Fear and loathing at the US / Mexico border

Oli Dugmore

“Niggers don’t work, that’s what my daddy said.” Dennis sells Trump merchandise at the side of I35, a highway running from Canada to Mexico, just beyond Waco, Texas. Or at least he’s here today. He cruises, loosely following the president’s campaign trail, shifting MAGA t shirts, MAGA flags and MAGA hats. Business is good. Outside the Ohio presidential debate his stand sold 5,000 t shirts. Their top selling flag commands, all caps emblazoned over the Stars and Stripes, “TRUMP 2020 NO MORE BULLSHIT!” 

Dennis was certain he was mining a higher truth about the universality of racism, based on a recent arrest administered to his white colleague by a “6’2”, black” policeman, but try as I did to infer a heartfelt though poorly explained philosophy – the logic was sophistry, incomprehensible, and the foul and casual racial epithet confirmed what I had expected pulling up at the truck stop. 

This is rural Texas, where the politics are a different beast to their urban counterparts and the beasts are different to the ones with which I’m familiar from the English countryside.
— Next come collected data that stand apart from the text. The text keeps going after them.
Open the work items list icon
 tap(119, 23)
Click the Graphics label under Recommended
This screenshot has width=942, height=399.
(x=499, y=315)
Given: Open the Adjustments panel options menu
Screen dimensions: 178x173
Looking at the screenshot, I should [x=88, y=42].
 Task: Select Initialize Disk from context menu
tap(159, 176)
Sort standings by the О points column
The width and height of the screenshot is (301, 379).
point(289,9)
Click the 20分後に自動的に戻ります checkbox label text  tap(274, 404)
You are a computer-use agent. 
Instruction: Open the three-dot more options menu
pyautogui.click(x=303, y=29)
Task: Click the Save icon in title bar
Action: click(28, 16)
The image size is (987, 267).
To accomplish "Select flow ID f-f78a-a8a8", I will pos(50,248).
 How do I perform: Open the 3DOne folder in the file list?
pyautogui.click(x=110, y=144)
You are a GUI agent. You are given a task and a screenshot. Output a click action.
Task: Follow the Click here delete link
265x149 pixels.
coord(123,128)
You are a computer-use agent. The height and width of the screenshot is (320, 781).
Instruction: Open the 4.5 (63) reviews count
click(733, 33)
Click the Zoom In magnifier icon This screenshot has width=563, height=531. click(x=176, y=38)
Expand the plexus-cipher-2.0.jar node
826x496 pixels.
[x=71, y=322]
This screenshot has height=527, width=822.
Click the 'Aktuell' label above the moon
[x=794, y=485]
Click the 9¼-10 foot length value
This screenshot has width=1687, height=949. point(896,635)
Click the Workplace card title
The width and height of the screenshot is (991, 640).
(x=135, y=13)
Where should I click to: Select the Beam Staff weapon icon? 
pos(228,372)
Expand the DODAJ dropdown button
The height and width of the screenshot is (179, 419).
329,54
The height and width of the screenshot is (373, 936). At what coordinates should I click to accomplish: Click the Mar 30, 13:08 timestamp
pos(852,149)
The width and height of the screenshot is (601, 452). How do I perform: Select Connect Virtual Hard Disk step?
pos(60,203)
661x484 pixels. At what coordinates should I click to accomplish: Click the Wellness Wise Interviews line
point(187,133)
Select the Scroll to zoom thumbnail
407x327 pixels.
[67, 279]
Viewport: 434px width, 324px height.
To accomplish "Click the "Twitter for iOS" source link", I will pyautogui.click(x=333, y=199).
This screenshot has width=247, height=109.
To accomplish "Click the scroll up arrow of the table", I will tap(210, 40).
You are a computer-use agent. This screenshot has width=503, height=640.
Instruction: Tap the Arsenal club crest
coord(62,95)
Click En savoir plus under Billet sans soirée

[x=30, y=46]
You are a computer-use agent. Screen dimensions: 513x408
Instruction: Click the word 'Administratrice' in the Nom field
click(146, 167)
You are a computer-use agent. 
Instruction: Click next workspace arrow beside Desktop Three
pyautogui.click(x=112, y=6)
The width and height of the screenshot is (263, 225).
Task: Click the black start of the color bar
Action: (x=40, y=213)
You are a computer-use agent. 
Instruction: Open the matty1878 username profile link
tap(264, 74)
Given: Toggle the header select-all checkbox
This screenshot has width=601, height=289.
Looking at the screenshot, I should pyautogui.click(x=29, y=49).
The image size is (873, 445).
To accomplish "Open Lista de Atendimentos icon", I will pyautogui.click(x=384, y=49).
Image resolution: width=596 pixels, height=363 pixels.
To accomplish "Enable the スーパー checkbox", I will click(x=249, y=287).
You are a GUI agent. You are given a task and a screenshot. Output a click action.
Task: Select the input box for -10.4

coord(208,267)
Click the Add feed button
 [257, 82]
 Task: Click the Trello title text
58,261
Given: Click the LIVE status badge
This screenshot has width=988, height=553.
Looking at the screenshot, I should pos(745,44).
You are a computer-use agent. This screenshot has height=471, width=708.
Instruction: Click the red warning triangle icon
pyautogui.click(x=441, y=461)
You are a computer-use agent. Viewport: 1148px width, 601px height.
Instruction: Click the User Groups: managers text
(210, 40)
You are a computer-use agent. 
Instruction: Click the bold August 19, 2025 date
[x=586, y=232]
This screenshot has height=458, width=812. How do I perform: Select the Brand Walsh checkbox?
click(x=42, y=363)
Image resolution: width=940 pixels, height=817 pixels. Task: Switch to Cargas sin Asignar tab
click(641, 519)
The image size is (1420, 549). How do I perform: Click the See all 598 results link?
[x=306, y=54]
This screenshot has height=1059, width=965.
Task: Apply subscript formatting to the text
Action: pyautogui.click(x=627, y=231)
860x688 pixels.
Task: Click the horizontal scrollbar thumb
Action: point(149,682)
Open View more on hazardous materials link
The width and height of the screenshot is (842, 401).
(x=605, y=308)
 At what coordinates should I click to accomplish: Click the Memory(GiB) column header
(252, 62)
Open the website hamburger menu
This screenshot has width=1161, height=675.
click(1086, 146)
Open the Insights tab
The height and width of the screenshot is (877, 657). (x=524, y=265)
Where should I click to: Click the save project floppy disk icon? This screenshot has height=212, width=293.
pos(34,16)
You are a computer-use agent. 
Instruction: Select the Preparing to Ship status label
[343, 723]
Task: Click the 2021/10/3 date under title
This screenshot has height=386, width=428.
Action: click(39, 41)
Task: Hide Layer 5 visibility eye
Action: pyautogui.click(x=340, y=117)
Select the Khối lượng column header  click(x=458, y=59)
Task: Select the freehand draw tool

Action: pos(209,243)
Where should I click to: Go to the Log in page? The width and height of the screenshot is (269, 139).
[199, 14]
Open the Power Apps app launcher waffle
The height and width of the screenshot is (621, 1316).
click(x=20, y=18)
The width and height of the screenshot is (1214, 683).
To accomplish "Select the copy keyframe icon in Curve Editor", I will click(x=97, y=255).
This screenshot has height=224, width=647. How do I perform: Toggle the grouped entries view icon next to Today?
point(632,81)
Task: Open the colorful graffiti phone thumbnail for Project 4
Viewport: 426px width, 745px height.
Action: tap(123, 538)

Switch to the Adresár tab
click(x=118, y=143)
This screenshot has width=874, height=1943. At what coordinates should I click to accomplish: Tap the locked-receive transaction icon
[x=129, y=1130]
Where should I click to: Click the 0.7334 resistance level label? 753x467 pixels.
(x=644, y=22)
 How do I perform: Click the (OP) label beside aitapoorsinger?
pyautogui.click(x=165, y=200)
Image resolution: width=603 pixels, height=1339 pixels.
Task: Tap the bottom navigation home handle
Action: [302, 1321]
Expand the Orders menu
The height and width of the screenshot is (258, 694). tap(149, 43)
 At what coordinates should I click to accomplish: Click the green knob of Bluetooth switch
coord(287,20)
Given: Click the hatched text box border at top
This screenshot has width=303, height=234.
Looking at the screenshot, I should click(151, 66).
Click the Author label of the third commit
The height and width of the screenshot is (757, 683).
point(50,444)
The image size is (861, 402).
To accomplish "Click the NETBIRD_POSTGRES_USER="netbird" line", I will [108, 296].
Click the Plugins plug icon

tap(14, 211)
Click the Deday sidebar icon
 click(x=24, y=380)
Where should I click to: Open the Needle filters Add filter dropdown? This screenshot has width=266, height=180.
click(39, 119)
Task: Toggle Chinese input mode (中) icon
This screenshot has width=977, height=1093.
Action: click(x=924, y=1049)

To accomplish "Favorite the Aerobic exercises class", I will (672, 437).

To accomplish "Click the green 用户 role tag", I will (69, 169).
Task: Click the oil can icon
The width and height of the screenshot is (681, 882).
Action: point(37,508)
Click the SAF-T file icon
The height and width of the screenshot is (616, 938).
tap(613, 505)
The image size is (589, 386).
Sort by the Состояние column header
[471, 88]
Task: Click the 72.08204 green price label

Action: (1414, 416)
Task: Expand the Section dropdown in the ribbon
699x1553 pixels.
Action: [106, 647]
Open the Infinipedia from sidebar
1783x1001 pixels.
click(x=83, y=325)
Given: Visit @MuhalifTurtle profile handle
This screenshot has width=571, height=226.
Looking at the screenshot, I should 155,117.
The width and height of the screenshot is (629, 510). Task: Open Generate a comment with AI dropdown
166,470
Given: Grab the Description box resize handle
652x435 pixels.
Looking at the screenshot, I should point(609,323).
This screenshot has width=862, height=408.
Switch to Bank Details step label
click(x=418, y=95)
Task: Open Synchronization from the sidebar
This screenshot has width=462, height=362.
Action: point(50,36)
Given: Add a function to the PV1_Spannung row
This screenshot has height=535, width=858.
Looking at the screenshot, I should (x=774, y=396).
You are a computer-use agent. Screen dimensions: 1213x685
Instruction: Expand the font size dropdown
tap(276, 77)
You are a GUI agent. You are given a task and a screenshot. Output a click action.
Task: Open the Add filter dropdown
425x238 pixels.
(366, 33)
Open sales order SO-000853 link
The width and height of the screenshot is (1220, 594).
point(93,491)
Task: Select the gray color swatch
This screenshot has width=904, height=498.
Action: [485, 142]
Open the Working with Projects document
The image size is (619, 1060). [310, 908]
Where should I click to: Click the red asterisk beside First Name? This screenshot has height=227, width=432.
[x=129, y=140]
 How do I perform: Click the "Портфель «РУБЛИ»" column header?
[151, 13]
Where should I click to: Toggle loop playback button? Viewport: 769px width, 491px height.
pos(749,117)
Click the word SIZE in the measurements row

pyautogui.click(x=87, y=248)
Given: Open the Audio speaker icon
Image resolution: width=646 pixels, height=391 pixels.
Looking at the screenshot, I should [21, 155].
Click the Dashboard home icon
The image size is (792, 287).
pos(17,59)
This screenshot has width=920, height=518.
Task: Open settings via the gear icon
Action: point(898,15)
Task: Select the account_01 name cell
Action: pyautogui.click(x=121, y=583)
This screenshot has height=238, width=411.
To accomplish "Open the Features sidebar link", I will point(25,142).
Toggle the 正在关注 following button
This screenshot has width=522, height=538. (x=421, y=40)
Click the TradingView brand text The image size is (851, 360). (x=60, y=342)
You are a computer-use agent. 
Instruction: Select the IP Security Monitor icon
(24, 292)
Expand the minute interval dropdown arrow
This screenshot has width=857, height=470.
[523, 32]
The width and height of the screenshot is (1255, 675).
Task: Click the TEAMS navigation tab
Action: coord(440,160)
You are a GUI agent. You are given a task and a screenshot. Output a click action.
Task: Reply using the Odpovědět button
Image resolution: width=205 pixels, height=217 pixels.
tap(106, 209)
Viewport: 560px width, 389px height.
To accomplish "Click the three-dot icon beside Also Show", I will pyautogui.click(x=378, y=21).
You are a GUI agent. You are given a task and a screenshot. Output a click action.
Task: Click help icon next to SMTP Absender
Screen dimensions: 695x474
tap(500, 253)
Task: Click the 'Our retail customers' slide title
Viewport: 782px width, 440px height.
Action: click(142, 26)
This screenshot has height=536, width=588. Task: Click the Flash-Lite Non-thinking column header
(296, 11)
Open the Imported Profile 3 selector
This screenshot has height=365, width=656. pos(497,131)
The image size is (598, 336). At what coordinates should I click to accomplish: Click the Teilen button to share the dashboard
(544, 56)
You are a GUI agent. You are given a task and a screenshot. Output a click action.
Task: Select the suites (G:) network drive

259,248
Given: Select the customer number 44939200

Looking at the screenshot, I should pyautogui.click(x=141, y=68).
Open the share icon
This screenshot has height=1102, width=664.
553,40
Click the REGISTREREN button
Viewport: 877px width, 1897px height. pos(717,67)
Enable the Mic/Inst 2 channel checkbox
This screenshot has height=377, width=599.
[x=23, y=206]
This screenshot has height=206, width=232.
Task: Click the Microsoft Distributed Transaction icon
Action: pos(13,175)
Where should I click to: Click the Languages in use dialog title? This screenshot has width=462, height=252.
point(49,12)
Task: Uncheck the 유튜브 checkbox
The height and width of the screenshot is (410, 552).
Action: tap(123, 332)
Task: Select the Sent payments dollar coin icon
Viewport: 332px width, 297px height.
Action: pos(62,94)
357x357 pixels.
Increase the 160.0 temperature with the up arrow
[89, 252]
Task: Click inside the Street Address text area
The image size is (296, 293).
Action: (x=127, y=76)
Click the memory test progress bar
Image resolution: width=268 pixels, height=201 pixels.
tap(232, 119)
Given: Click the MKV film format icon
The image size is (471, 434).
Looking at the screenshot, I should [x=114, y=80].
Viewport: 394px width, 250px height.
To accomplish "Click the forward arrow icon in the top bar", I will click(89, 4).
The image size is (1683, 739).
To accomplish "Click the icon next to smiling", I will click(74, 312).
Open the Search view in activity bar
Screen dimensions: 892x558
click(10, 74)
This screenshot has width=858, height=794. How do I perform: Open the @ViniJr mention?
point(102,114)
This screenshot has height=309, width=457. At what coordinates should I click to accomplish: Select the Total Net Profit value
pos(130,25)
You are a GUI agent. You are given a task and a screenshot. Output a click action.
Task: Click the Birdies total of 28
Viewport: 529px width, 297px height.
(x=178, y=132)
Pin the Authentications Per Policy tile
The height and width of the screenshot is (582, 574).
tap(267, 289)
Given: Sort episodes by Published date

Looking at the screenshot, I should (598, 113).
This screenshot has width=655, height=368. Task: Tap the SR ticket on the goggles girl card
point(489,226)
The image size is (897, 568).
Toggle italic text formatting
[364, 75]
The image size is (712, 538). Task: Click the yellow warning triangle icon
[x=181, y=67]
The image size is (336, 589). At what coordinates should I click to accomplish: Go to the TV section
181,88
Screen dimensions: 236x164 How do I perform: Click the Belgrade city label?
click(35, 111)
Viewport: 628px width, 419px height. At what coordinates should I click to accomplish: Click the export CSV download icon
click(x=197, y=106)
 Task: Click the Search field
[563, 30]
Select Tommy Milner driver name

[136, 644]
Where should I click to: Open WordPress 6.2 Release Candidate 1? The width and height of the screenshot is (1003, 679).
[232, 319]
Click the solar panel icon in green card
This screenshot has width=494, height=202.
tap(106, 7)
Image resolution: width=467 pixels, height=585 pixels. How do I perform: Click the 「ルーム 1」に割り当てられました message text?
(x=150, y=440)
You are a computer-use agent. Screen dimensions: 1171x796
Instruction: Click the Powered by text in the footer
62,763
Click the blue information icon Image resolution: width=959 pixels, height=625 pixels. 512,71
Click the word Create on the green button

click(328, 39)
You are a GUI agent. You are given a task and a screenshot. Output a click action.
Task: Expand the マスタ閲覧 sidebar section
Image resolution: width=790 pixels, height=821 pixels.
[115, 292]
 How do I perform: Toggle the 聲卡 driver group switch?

Cattle with horns 10 feet wide, as if they’re wearing some kind of magnificent ivory coat hanger. They taste delicious, smoked for hours over wood and lathered in sweet and spicy sauce. But the Texan cities are liberal. Democrat. Their residents opine the benefits of universal healthcare. They demand Trump’s removal from office. “We can afford to take care of each other,” one told me. “You pay a little more in taxes but you’re saving thousands at the doctors. People need to be educated on that, they just don’t want to be.”

 It’s these voters that’ve prompted genuine suggestion Texas might flip blue in the presidential race. In that event, the Democrats would have enough electoral college votes, when combined with New York and California, to lock the GOP out of the Oval Office indefinitely.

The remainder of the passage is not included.